Vero. Fu quando le banche volevano portarmi via le cliniche. Avevamo i crediti ma nonostante l’amicizia del camerata Storace la Regione Lazio non mi pagava. Nel 2001 mi firmò una fideiussione da oltre 200 miliardi di vecchie lire.

Generoso…

Un vero amico. Mi ricordo che mi telefonò da Torrecchia. «Sono quattro giorni che ti cerco, ho l’impressione che stai storto». «Storto? Sto perdendo le cliniche, come vuoi che stia...».
Non mi fece neanche fiatare, mi disse di quanto avevo bisogno e firmò .

Da allora siete soci in Eurosanità.

Socio simbolico, entrò con una piccolissima quota solo per affetto.

In realtà a lui delle cliniche non importava nulla, era un animale da giornali 

Andare in ufficio la mattina per lui era una gioia. Per questo non staccava mai, neanche quando era in campagna o all’estero. Mi ricordo che una volta accettò di andare in crociera con De Benedetti su quel rompighiaccio che aveva…

L’Itaska.

Ecco sì. Si era fatto confezionare delle buffe tutine di seta per non sentire il freddo. Ma si ruppe le scatole subito e ritornò a casa affittandosi una barca per girare tra le Pontine.

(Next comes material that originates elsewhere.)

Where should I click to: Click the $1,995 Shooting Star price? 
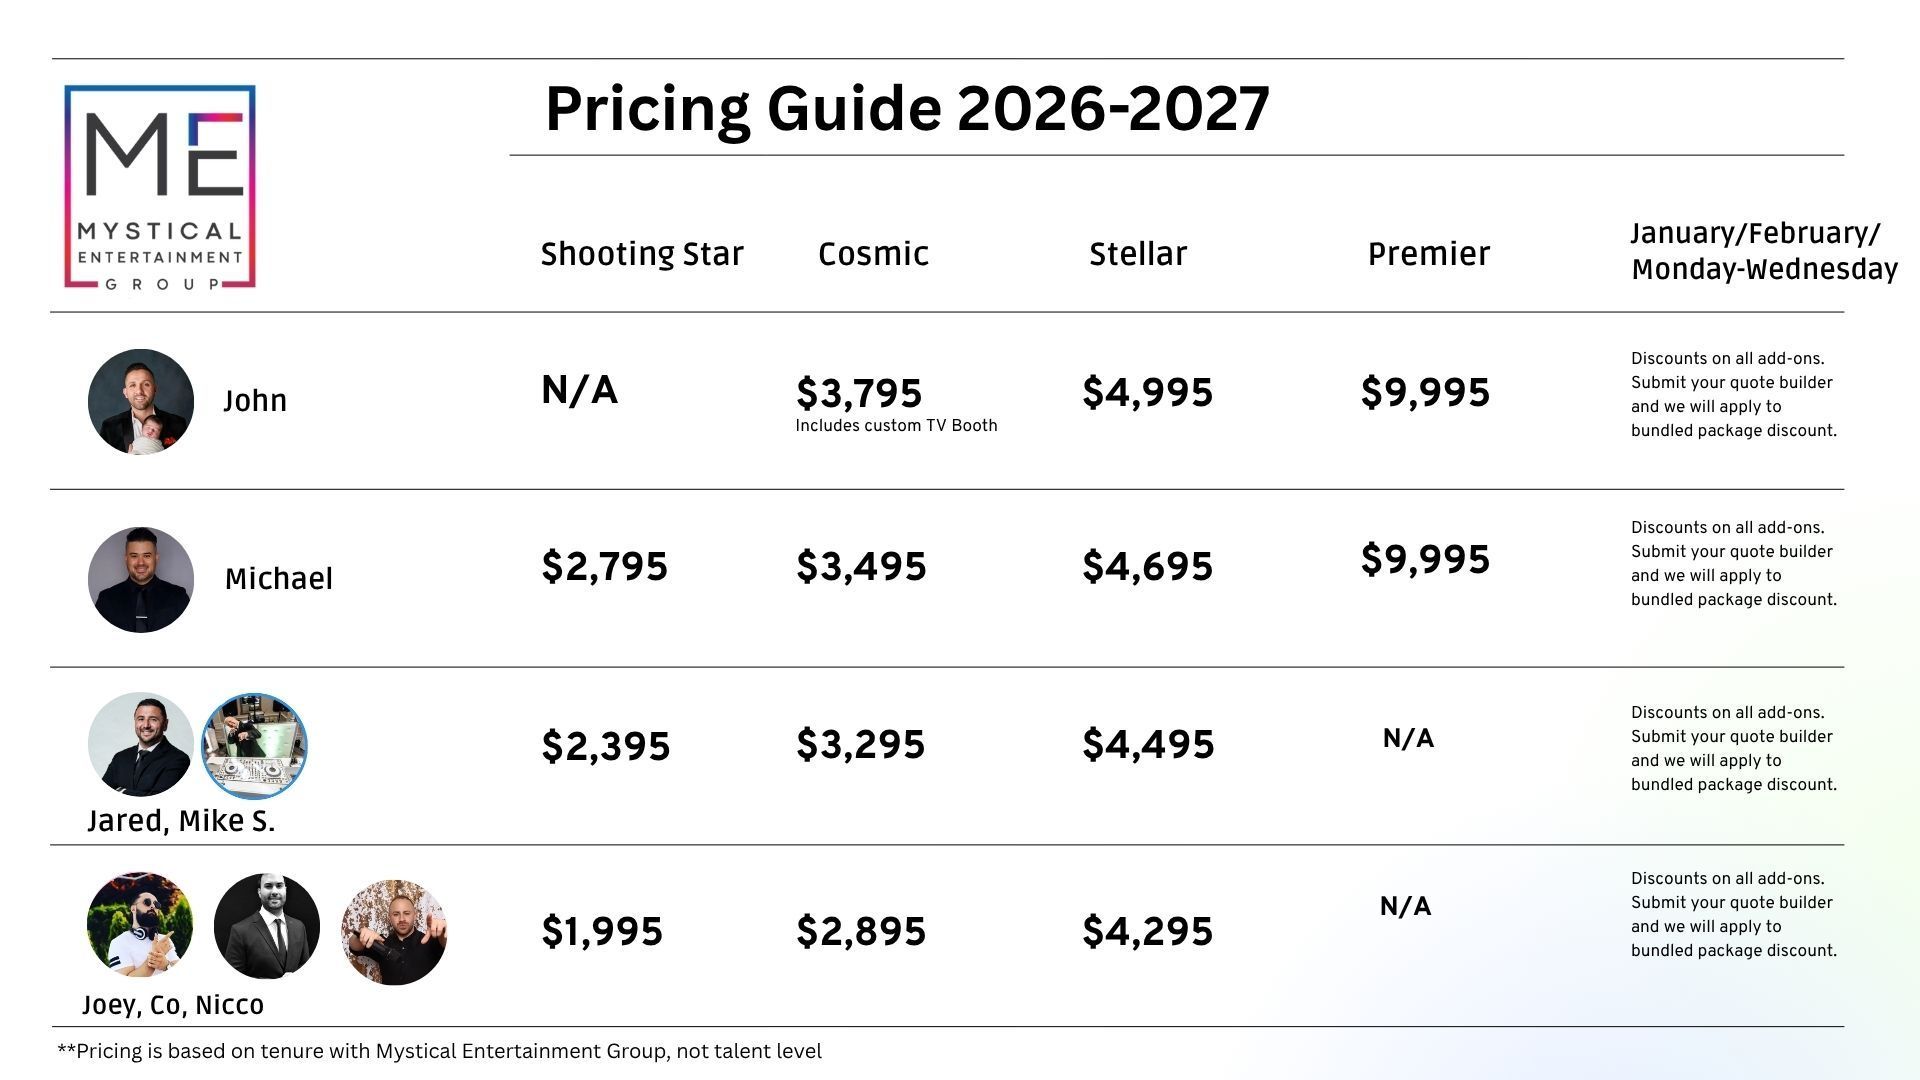(x=602, y=931)
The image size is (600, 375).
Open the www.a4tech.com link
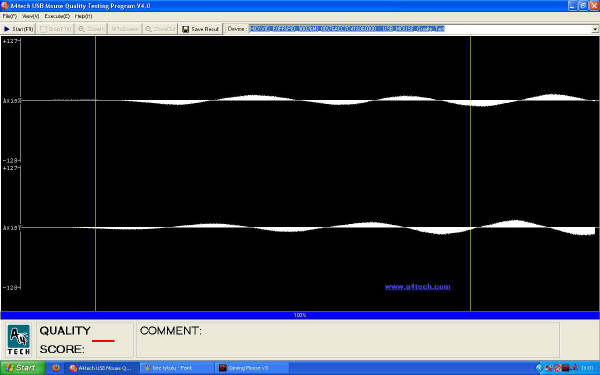[x=417, y=287]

Dicono che vi facevate dei bei regali.

No, io gli ho regalato una macchina elettrica per girare nella sua tenuta. Adesso mi hanno chiesto se per caso la rivoglio ma non ci penso proprio. Una volta per un mio compleanno mi portò un dolce fatto da Vissani, che era immangiabile. Solo che eravamo tutti imbarazzati. Lui non fece una piega e disse: «Vi esento dal mangiarlo».

Per unanime parere bipartisan al Senato ne ha fatto una bellissima commemorazione 

Spero di sì, visto che alla fine dei miei 12 minuti di discorso tutti, destra e sinistra, mi hanno battuto le mani.

Era suo amico ma alle ultime elezioni ha votato Pd.

Così diceva, ma sono convinto che nel segreto dell’urna votasse Rifondazione. Non amava Veltroni, tanto meno Prodi, ma era un sincero ammiratore di D’Alema e di Bertinotti. E gli piaceva anche chiacchierare con Diliberto.

Il suo grande amico però restava Scalfari.

Sì, anche se a volte gli atteggiamenti di Scalfari gli dispiacevano. Una volta da Fortunato al Pantheon io stavo a un metro da lui, e lui fece finta di non vedermi. Chiamai Carlo e gli dissi: «Dì a quello stron… di Eugenio che se non mi saluta non mi cambia niente, però mi ricordo com’era affettuoso quando abbiamo fatto l’accordo». Dopo due minuti mi chiama Scalfari e si profonde in scuse: «Le giuro che non l’avevo vista».

Come finirà la guerra per l’eredità?

Si metteranno d’accordo perché sono in troppi pretendenti.

Ne verranno fuori altri?

Certo, Carlo è stato con le più belle donne del mondo. E ha esercitato fino all’ultimo non esitando a servirsi dei moderni ritrovati della farmacologia. L’ultima volta che lo hanno ricoverato da me, al Quisisana, i medici della rianimazione mi dissero: «Guardi che questo ha in atto un infarto da Viagra. Cerchi di farsi dire quanto ne ha preso». Mi chinai su di lui che era intubato e gli dissi: «Carlo, fammi segno con la mano, quante pastiglie hai preso?». Le sue dita si sollevarono lentamente. «Tu sei pazzo», gli sussurrai.

Qualcosa che non ha fatto in tempo a dirgli?

Avrei voluto dirgli: «Sono contento che muori nel tuo letto, e che muori contento». Perché, detto tra di noi, si è sempre divertito fino alla fine. E ha sempre vissuto in totale libertà e come più gli piaceva.